By Col. James McDonough, U.S. Army (Ret.)
Best Defense guest columnist
From Antietam, Meuse-Argonne, Anzio, Okinawa, Pork Chop Hill, the Ia Drang, Falujah, and countless bloodied American battlefields before and since, ghostly voices call out to American women, “Welcome to the infantry… but beware!” Though proud of their heritage and sacrifice, the voices know too well the hardships and horrors that come with the rough duty of direct combat. They wonder how such duty will elevate American womanhood.
“Listen,” they say, “this is not about promotions, nor equality, nor pride in individual ability to compete physically with men. This is not a gentleman’s club whose barriers you are crashing, nor a prize to be won. Infantry warfare means closing with and destroying the enemy, with all the suffering and hardship that is entailed on both sides of that conjunction.” Each from his own era can recall the falsely reassuring words: ‘It will over by Christmas.’
‘Why one of us can defeat ten of them.’ ‘They will flee in terror.’ ‘We control the air and the seas — they will be frozen in place.’ ‘It will not be that bad.’
But it has always been ‘that bad’ — and worse. The warm weather turns cold, then freezing; hands stiffen, feet get frost bitten, equipment fails at many degrees below zero, morale sags, spirits break. Mobility is nullified, the ‘lightning’ campaign becomes a drawn out slog — mud and filth cake the infantryman’s clothing, extreme fatigue becomes his natural state. There is no respite from the elements — jungles envelope, rains soak, winds howl, deserts parch, sores fester, insects bite, leeches chew, bodies smell, minds haunt. Closing with the enemy is not merely a matter of hoisting a heavy pack, passing a physical fitness test, withstanding the comparatively small stresses of pre-combat training. It is total commitment to enduring misery, discomfort, pain, exhaustion, and privation.

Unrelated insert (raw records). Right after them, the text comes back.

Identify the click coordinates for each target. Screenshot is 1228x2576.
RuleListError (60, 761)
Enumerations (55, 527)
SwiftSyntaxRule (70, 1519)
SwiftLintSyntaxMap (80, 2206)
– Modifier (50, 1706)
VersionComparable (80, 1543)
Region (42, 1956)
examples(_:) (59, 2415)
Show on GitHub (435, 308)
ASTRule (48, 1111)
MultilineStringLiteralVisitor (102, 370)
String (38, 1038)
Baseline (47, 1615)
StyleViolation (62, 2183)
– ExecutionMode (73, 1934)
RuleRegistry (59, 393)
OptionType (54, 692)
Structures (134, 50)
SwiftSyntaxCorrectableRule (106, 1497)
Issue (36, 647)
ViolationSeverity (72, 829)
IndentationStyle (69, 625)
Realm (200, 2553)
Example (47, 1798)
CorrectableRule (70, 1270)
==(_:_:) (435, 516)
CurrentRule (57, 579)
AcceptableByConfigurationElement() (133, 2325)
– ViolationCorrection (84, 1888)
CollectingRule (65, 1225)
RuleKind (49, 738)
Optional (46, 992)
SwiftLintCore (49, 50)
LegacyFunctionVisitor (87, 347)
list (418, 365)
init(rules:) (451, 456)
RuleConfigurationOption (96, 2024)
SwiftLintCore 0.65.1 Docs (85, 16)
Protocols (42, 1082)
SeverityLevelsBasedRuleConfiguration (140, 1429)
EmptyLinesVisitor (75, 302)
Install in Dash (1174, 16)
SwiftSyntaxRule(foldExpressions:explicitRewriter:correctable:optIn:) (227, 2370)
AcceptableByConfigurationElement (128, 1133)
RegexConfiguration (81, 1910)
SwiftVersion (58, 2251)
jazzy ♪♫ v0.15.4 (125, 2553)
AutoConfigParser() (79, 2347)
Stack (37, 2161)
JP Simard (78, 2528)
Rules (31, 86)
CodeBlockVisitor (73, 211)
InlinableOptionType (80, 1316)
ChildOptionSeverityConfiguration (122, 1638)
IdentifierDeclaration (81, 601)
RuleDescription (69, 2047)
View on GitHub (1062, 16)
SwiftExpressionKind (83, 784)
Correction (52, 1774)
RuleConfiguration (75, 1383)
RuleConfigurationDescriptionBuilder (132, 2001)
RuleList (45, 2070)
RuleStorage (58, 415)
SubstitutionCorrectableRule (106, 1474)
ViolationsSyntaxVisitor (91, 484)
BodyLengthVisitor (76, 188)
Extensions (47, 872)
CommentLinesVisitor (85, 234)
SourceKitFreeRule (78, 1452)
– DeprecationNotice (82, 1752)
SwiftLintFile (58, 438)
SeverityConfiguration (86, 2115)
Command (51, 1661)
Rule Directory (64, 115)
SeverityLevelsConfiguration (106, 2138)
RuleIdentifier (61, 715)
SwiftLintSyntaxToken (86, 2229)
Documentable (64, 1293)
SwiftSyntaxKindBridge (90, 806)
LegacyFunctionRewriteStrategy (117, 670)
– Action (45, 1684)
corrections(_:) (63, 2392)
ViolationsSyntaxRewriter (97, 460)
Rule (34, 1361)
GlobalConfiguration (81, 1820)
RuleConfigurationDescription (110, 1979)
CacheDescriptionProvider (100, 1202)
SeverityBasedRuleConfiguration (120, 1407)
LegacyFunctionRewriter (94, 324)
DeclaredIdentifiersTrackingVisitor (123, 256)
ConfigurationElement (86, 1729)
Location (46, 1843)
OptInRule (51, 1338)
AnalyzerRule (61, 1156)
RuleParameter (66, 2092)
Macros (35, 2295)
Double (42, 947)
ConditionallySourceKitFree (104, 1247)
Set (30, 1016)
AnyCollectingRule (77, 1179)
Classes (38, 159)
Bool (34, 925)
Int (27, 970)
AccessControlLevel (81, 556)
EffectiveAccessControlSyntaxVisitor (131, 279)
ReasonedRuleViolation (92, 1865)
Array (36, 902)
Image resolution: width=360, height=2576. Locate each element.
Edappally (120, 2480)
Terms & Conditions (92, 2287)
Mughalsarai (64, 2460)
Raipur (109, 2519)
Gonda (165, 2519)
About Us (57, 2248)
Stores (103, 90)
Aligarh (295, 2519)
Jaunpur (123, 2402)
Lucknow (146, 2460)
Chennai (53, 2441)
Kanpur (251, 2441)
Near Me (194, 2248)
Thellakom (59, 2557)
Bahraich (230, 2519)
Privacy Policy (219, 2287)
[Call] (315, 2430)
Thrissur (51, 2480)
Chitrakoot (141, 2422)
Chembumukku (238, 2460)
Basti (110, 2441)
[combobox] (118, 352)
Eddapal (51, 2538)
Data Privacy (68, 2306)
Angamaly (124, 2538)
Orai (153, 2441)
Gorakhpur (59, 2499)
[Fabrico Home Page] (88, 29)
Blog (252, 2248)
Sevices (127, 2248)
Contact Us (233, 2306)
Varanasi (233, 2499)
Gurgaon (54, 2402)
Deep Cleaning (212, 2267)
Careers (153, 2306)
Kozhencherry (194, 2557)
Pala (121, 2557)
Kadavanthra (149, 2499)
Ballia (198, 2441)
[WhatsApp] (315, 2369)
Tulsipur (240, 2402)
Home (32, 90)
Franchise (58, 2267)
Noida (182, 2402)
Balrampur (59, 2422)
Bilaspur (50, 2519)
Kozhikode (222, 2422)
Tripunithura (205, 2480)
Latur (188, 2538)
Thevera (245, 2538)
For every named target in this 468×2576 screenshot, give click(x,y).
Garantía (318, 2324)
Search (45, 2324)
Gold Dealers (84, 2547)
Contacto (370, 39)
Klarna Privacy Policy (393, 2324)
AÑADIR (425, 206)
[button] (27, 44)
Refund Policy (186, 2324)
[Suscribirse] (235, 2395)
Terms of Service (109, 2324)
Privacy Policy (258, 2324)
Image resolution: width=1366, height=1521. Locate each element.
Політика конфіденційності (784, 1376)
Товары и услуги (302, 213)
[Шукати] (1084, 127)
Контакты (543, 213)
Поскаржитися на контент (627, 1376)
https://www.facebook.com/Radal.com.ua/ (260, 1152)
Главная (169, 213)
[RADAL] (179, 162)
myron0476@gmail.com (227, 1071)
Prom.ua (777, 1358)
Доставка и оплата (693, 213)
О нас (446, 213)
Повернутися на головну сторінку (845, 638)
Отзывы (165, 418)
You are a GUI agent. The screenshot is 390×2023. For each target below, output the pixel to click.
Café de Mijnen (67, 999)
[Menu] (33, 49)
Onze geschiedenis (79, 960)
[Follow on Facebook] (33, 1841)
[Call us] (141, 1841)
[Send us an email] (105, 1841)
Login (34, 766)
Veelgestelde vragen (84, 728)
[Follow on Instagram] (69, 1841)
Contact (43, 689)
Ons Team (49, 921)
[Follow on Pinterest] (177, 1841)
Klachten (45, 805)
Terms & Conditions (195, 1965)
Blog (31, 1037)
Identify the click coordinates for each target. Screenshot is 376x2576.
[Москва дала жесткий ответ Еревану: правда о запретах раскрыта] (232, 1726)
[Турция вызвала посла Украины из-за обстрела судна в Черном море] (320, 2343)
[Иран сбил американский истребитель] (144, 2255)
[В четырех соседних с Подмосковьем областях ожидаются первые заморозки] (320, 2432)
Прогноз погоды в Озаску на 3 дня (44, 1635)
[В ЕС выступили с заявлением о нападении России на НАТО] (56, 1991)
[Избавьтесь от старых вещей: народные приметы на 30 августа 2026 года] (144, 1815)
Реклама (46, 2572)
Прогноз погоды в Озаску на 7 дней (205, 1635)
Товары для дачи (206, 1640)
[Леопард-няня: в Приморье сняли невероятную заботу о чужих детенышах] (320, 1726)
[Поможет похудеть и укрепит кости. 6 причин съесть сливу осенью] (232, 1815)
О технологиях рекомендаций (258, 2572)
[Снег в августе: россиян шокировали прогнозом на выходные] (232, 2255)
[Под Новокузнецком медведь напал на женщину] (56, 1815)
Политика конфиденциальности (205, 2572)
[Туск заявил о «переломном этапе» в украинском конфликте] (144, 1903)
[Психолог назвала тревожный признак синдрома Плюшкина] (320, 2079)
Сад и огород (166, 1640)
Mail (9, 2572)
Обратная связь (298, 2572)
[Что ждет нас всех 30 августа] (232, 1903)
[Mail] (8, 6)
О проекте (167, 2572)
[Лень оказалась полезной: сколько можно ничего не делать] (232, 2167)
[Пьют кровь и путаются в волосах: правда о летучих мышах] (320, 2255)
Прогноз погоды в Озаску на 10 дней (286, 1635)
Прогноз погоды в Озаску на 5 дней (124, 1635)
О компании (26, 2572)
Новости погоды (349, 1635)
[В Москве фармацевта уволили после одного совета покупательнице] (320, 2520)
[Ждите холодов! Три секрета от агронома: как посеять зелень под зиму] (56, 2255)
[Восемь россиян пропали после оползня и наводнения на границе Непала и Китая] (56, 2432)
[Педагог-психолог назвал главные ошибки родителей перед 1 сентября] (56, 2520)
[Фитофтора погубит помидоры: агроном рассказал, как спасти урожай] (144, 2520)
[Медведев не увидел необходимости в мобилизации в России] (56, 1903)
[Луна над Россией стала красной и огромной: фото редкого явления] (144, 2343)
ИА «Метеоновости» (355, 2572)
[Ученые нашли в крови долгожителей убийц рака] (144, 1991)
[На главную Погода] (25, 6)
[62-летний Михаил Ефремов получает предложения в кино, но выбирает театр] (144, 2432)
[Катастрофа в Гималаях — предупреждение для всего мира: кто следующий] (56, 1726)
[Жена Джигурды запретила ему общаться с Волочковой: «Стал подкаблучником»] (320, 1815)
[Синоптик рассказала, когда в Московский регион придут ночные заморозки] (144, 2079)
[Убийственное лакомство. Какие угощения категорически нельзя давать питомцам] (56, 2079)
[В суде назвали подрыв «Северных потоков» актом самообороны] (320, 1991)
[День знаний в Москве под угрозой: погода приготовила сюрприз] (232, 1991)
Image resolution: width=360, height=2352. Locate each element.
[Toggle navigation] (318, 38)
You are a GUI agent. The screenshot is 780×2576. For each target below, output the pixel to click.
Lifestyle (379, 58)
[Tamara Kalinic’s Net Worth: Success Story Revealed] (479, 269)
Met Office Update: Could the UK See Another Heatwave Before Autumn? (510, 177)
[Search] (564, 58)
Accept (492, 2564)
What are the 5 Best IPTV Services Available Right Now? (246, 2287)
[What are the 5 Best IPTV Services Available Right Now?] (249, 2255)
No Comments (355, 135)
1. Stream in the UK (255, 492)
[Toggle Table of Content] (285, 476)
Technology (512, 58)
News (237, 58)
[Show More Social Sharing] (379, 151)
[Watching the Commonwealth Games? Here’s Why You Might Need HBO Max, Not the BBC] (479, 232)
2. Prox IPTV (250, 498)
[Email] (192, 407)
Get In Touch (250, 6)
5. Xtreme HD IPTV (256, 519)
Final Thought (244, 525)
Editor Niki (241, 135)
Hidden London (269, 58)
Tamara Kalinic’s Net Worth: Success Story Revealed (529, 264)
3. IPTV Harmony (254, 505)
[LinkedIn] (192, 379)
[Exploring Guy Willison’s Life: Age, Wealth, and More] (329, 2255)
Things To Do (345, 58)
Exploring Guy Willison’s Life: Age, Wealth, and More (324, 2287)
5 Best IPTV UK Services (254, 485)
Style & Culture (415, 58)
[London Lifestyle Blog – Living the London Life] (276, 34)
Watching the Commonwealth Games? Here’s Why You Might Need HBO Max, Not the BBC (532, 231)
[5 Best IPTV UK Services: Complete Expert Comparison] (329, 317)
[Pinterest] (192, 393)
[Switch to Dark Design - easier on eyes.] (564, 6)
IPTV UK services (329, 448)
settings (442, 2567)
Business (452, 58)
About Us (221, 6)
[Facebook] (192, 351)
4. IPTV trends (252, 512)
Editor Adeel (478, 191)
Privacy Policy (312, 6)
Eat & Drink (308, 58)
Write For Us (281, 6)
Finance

And then comes the combat. What does it mean, after all, to destroy the enemy? The voices know that war has not changed its nature; they do not believe that hand to hand, face to face fighting is no more — a theory so glibly stated by those who will never have to test it themselves. Close combat remains deafening explosions, desperate dashes through onslaughts of cracking bullets, screaming rockets, exploding grenades, and crushing mortars seeking to tear flesh, splinter bones, and shred organs. It is probing through minefields and booby traps designed to disembowel, the violent eruption of a close ambush, and patrolling all night to snatch a prisoner, probe a bunker complex, or steal a march. It is rushing headlong into enemy trench lines or bursting into occupied buildings, numbed indifferent by fear and adrenalin to smashed ribs, broken teeth, and concertina wire gashes. It is holding a position against heavy attack when air power, artillery support, and reinforcements are withheld for reasons known only to those above your pay grade. It is firing your weapon until your eardrums burst, tossing grenades to just the other side of the dirt mound to your front, using any means at your disposal (rifle butts, bayonets, entrenching tools, rocks, hands) to kill until there is certainty that your enemy cannot kill you back. It is living with what you have done and then doing it all over again the next day. Direct combat is savagery, gore, violence, and death — all of it up close and personal.
“Why,” the infantrymen ask of the women, “are you being drawn to this? Why does American society wish you to do this? Are there not enough men who will fight? Will your joining us increase the chances of victory or lessen the loss of life?” They will welcome women to their ranks if so ordered, support them in combat as they would any other fellow soldier. They ask only that the women carry their weight, support them in return, and do their duty — no matter what. Nonetheless, the voices wonder at the wisdom of it all. They know that close combat can brook no modified standards, offer no second chances. In truth, they regret that the gender they have been raised to cherish and protect will now share in the horror — not only those who have eagerly pursued the ‘opportunity’, but very likely those as well who would have preferred to avoid it. And they wonder how our society will look back upon this decision when the casualty lists again extend many pages and we note therein that the genders are equally represented.
James McDonough is a recipient of the Combat Infantryman’s Badge and a Purple Heart. His book, Platoon Leader is a memoir of his time in Vietnam.